Selama kabut asap minggu lalu, sebagai contohnya, WRI mempublikasikan data yang
menunjukkan bahwa kebakaran di Indonesia kemungkinan berhubungan dengan pembukaan
lahan yang dilakukan oleh komoditas terbesar di Indonesia, kayu pulp dan kelapa sawit. Ini
bukanlah tren yang baru – terdapat peningkatan permintaan secara global terhadap kedua
komoditas tersebut, dan di masa lalu, produksi seringkali mengorbankan hutan. Perkiraan
menunjukkan bahwa 57 persen deforestasi di Indonesia disebabkan oleh perkebunan kelapa
sawit, dengan 20 persen berasal dari pulp dan kertas. Kemampuan untuk menunjukkan secara
cepat di mana dan kapan kebakaran hutan terjadi dan menentukan siapa yang bertanggung jawab,
belum pernah terjadi sebelumnya. Inovasi-inovasi tersebut dapat membantu pemerintah,
perusahaan, dan masyarakat dalam mengawasi dan mengurangi deforestasi secara cepat dan
efektif.

3. Sertifikasi Hukum dan Sukarela

Usaha penting lainnya dalam mencapai tingkat deforestasi nol persen adalah memanfaatkan
secara efektif berbagai mekanisme sertifikasi dan persyaratan hukum yang mewajibkan praktik-
praktik yang berkelanjutan. Standar-standar tersebut meliputi kriteria dan prinsip-prinsip yang
disusun secara seksama yang menjadi pedoman dalam mengolah dan memproduksi komoditas
dan dituangkan ke dalam seperangkat best practices, seperti melarang pembakaran dan
deforestasi di hutan primer dan lahan gambut. Sebagai imbalan dari mematuhi persyaratan
tersebut, sebuah produk dapat ditandai sebagai produk yang berkelanjutan (sustainable).
Perusahaan menggunakan skema-skema sertifikasi tersebut untuk memastikan bahwa sebuah
produk dibuat dengan cara-cara yang bertanggung jawab. Banyak perusahaan yang tergabung ke
dalam CGF telah berkomitmen untuk memenuhi larangan deforestasi yang mereka janjikan
dengan menggunakan hanya produk-produk yang bersertifikat.

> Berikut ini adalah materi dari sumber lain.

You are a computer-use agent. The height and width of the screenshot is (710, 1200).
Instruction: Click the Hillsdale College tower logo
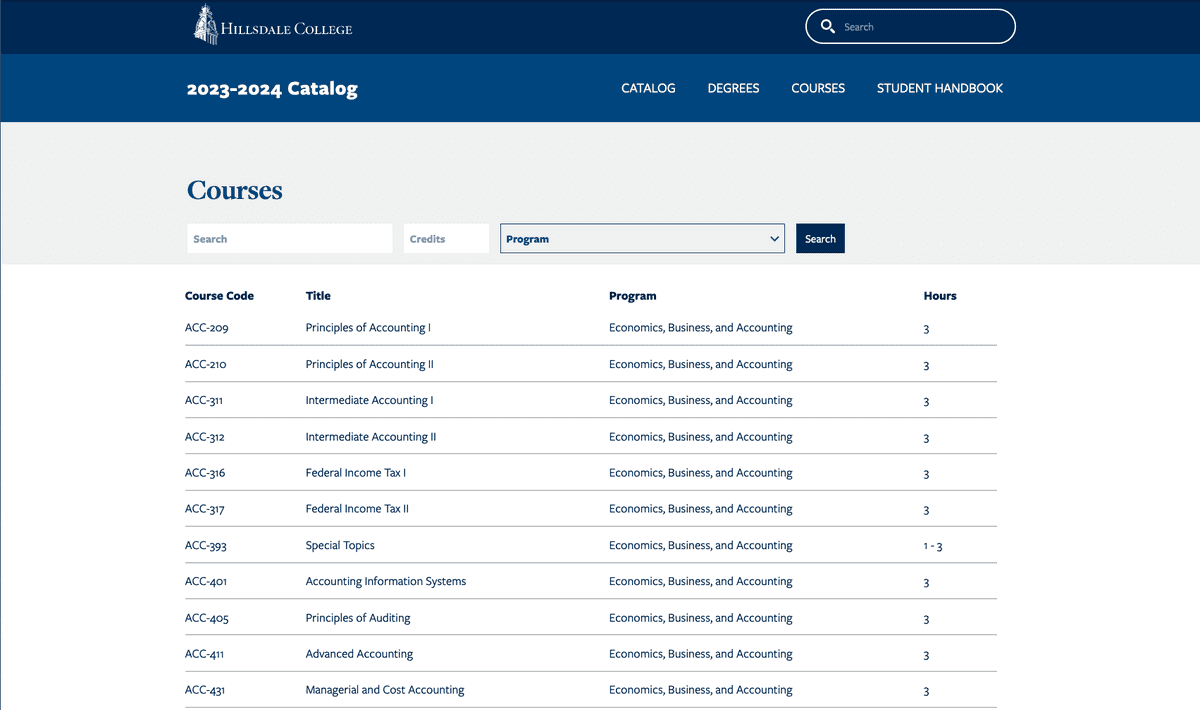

Di sisi produksi komoditas, terdapat beberapa standar seperti sertifikasi RSPO yang dilakukan
secara sukarela atau versi Indonesia (ISPO) yang serupa namun diwajibkan secara hukum. Untuk
pulp dan kertas, Sistem Verifikasi Legalitas Kayu (SVLK) Indonesia menjadi sistem verifikasi
hukum kayu secara nasional. Di tingkat internasional, Forest Stewardship Council (FSC) dan
Programme for the Endorsement of Forest Certification (PEFC) merupakan standar sertifikasi
yang cukup dikenal dan dilakukan secara sukarela yang menjadi pedoman perusahaan untuk
mencapai best practices.

Pertemuan TFA 2020 merupakan peluang yang sangat menarik. Perusahaan-perusahaan


komoditas terbesar di dunia akan bergabung bersama para pembuat kebijakan untuk
mendiskusikan cara-cara praktis dan terjangkau untuk mencapai tingkat deforestasi nol persen
pada tahun 2020. Mengumpulkan mereka bersama-sama dapat membantu mengidentifikasi
solusi-solusi yang telah berhasil dijalankan dan mengembangkannya untuk menghasilkan
perubahan global yang lebih berarti.